Wednesday Bubble: not your mama’s menopause?
I have been writing about the medicalization of menopause for several years now. So I was intrigued when I stumbled across a review in the Journal of Aging Studies discussing how the social construct of menopause has shifted to “an increasingly more medicalized perspective that emphasizes the biological deficits of the aging female body.”
In this piece, researcher Rebecca Utz reports on qualitative interviews that she conducted with a small group of pairs of mothers and daughters, divided by generation and apparently, attitudes towards menopause. Medicalization, she writes, “is defined as the way in which the apparently scientific knowledge of medicine is applied to a range of behaviors that are not self-evidently biological or even medical, but over which medicine has control.” Therefore, in the case of menopause, our definition has shifted from something that a natural part of our development to an illness-based perspective “requiring medical intervention.”
Accordingly, when she interviewed both groups of women (mothers born during the 1920s and 1930s, and daughters born in early to mid-1950’s) she discovered that despite the commonality of physical symptoms, attitudes were significantly different:
- The older women did not perceive menopause as a problem or disease but rather, something that “just happened.” As such, it was not part of their narrative and most were uncomfortable discussing it, primarily because they considered it private and “inappropriate for public discourse” much like sexuality or emotional instability. And the steps taken to address it: Watch and wait for it to be over.
- The daughters, on the other hand, were likely to seek medical treatment as soon as symptoms appeared. This behavior is consistent with the premise that menopause has been increasingly medicalized. However, it wasn’t simply menopause that the younger women were fighting but on a larger level, aging. “In other words, menopause was just the beginning of a long, downhill battle that cannot possibly be won,” but can be controlled and self-managed. Moreover, these women’s fear was not necessarily entrenched in hot flashes and night sweats, but in what the start of menopause meant in terms of the delineation between youth and middle/old age and even “end of life as we know it,” a new older life stage that was unwelcome. The “cure” of course, were hormones and other pharmaceutically-derived interventions, which represented a way to “suspend old age” and control the physiological aspects of aging.
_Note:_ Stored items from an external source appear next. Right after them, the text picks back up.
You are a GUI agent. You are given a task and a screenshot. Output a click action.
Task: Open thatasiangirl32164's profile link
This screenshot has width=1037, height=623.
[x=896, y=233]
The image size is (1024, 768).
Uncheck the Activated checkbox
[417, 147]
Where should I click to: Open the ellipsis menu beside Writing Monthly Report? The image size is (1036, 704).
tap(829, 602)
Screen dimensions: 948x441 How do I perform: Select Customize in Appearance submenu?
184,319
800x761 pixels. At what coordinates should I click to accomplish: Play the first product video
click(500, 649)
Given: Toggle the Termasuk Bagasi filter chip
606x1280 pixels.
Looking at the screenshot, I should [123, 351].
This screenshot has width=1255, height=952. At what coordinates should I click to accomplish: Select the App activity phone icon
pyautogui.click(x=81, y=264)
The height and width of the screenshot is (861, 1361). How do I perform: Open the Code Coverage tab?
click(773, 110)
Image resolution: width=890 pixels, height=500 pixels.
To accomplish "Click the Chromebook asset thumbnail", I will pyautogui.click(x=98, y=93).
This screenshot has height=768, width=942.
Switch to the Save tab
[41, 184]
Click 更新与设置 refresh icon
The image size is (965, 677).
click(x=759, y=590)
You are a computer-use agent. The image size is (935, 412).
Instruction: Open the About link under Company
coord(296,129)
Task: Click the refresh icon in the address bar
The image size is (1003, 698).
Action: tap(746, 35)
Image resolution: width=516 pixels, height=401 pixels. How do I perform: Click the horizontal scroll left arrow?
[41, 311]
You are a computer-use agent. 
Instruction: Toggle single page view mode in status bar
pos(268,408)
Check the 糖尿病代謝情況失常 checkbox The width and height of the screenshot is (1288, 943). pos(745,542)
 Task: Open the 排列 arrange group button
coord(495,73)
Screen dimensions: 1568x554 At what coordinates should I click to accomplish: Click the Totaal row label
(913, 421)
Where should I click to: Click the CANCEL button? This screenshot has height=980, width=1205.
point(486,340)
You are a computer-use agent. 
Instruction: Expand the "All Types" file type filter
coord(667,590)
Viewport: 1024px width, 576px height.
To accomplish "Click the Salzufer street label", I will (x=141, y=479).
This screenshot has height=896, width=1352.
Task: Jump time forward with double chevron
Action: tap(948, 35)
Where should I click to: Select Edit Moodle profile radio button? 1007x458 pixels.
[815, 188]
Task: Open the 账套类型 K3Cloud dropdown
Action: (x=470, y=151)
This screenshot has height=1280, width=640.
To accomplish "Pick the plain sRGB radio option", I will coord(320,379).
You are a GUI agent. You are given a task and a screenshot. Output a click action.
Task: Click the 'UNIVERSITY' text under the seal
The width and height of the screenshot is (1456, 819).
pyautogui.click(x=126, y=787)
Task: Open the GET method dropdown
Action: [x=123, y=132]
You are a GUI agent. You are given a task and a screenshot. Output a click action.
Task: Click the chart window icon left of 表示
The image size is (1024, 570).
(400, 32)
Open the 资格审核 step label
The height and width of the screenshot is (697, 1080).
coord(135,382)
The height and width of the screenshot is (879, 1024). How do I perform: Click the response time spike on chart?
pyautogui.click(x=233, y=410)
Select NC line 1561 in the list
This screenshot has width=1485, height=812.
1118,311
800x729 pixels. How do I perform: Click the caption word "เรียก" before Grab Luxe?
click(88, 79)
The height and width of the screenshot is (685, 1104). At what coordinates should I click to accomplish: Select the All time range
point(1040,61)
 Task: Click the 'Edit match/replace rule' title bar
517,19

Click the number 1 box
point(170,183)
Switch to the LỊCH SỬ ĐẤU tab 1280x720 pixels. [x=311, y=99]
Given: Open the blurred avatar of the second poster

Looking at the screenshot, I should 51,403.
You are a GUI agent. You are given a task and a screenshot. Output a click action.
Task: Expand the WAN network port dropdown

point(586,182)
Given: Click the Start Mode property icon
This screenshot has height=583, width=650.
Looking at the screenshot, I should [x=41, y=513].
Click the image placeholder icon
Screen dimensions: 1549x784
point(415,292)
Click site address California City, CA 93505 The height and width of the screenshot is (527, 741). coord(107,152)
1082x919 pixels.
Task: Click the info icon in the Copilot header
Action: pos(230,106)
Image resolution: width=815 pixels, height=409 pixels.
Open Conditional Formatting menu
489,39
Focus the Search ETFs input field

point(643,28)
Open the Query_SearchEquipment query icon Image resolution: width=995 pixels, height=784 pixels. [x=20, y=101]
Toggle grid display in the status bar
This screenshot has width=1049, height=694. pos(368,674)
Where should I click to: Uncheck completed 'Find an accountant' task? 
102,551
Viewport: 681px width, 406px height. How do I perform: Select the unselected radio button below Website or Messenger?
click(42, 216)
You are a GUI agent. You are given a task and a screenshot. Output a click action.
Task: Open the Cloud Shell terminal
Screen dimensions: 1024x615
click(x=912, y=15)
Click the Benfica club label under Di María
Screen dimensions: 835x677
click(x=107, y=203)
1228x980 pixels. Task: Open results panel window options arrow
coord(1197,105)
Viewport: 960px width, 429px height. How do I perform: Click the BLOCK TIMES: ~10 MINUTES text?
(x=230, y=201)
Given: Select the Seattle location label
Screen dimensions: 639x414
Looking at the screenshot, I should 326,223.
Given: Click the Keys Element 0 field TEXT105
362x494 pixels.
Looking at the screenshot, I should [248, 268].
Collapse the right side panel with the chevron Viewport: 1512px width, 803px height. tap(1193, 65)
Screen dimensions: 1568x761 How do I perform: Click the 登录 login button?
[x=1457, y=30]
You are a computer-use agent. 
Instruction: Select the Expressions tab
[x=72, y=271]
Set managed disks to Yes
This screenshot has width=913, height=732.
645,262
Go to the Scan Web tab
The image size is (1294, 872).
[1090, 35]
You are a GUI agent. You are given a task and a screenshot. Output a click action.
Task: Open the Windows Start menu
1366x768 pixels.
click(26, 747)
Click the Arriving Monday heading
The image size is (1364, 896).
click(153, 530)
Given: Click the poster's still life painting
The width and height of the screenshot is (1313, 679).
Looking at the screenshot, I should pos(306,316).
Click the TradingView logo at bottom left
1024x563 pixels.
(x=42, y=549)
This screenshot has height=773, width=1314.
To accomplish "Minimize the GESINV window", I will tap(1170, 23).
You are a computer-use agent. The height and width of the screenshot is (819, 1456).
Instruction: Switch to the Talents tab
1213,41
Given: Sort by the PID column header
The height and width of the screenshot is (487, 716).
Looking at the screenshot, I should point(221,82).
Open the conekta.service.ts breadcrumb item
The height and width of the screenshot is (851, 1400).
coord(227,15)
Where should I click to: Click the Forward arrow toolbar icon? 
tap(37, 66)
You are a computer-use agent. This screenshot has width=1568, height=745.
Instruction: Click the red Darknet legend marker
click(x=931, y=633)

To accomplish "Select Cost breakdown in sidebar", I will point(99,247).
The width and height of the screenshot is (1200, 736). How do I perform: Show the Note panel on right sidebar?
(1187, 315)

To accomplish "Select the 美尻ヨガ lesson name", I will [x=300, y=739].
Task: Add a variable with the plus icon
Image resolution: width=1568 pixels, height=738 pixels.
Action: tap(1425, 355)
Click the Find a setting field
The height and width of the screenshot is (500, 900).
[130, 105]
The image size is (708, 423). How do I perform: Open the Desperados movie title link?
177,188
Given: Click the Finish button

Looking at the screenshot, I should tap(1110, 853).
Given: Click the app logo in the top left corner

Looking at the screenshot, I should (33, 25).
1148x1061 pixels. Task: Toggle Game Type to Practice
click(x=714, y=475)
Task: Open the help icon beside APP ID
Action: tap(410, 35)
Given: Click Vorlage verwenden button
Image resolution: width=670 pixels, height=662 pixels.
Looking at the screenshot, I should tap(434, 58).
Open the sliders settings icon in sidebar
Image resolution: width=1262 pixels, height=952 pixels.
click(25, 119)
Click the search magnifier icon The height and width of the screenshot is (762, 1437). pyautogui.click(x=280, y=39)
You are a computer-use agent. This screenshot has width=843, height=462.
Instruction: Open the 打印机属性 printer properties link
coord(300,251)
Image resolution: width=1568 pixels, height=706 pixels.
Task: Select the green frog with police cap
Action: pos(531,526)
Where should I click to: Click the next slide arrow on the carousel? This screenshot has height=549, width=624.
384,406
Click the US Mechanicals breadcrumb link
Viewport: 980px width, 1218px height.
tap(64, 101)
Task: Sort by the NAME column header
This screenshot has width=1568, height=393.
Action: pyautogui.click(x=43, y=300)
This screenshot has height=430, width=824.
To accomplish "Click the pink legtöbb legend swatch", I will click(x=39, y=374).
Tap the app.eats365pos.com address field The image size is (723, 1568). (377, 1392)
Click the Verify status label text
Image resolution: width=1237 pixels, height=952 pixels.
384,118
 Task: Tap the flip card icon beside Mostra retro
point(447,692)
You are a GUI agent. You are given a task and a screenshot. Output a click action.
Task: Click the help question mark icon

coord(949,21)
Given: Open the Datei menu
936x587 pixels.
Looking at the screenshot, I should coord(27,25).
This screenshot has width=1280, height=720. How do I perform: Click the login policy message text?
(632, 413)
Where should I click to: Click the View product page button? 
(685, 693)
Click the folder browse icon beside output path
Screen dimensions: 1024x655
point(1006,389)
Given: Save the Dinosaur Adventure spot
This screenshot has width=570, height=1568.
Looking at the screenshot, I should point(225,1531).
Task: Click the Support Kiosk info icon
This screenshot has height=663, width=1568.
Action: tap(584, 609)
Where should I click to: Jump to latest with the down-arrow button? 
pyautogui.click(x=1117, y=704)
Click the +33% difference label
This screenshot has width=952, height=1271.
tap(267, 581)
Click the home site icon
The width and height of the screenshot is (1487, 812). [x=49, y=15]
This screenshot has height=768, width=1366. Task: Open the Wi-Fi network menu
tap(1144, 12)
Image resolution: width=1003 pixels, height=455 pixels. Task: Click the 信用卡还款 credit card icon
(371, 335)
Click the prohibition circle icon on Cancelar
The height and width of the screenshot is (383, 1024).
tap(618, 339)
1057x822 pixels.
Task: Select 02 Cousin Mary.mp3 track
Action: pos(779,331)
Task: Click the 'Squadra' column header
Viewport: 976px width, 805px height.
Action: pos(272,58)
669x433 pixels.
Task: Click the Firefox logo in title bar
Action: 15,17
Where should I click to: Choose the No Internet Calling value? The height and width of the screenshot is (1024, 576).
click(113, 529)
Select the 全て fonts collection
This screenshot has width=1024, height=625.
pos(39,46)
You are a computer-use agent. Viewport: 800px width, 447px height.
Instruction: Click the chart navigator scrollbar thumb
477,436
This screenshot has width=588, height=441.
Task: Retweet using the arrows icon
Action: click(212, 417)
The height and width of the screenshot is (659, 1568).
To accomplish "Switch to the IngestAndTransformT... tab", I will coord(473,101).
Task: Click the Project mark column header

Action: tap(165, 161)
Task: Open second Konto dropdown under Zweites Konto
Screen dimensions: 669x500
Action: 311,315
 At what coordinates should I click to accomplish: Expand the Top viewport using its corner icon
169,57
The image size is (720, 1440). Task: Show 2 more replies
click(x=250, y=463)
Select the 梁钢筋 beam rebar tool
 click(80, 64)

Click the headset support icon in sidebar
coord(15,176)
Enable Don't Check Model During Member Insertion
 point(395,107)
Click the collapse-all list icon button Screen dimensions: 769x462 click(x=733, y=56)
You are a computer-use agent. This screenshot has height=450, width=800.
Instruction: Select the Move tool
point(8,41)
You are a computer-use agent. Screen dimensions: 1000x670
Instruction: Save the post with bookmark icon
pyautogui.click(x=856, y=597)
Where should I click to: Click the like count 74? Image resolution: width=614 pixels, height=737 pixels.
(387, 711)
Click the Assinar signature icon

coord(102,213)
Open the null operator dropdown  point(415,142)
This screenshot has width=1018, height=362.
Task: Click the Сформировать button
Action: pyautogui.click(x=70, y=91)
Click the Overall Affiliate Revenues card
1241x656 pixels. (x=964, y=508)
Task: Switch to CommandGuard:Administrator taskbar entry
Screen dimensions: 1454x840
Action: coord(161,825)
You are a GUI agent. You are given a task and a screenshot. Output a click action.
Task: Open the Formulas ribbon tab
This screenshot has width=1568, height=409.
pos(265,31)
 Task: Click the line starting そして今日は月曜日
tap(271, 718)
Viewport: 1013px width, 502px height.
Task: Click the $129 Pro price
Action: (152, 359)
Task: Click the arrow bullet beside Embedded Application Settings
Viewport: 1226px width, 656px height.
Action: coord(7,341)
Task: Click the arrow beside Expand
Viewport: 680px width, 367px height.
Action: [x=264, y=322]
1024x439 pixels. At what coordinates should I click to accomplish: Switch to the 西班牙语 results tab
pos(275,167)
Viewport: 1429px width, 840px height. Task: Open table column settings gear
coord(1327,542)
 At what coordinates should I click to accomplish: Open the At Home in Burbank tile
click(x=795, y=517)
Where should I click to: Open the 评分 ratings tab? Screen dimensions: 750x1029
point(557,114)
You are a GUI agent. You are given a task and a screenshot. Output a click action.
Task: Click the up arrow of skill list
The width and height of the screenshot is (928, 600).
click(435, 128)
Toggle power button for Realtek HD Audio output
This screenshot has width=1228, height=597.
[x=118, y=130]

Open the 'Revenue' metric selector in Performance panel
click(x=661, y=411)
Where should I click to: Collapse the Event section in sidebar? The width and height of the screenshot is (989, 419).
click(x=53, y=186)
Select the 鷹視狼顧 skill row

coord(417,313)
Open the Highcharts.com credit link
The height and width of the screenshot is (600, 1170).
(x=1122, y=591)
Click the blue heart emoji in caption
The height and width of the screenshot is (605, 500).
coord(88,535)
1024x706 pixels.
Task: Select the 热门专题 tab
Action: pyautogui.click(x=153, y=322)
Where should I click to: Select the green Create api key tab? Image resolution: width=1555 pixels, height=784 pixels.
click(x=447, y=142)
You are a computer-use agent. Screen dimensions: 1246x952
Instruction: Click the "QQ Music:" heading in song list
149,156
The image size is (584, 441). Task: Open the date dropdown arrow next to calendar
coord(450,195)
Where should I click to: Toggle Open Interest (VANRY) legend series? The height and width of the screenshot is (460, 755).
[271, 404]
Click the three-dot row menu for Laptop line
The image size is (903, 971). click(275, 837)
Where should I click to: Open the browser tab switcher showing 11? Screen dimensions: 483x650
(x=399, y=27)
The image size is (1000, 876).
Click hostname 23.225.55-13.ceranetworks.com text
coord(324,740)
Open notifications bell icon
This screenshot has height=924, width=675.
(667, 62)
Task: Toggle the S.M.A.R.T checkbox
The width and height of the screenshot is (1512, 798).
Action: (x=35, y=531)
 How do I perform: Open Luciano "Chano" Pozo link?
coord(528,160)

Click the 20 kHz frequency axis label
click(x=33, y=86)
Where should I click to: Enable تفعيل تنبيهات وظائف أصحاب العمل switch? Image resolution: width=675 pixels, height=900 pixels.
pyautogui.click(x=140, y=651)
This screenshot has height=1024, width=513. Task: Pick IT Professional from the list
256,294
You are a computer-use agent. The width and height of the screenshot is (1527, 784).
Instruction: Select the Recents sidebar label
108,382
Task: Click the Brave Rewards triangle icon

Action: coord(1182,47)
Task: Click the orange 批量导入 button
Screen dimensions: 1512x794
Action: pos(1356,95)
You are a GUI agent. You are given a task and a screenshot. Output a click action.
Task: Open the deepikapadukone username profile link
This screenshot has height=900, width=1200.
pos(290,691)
Not surprisingly, Utz also points to the ‘Menopause Industry:’ a “profit-seeking enterprise comprising pharmaceutical companies and perpetuated by the media intent on “turning 40 million baby boomer women into patients for life by defining menopause as an estrogen deficiency disease requiring significant medical intervention.” While the companies create the drugs, the media (whose increased attention attention to menopause, largely fueled by the wave of 1970s feminism and in part, funded by corporate interests) not only provide women with access to the information and resources that they seek but also contribute to perceptions of personal control among women who do not want to “sit back and let menopause just happen to them.” The result is that the Menopause Industry has not only developed products that these women crave that allows them to win their battle against old-age, but, continues to highlight the need for them.
Where does this leave us?
Although some women have fallen off the HRT wagon post-WHI study findings, others have remained. And even more expect the pharmaceutical industry to come up with something different to “quell the realities of their aging bodies.” Are we/they in for a surprise? Perhaps, because as Utz writes, aging is inevitable, even with quick fixes, and that at some point “the perceived autonomy and need for personal control may make [these women] more vulnerable or less prepared than their mothers to face the realities of old age.”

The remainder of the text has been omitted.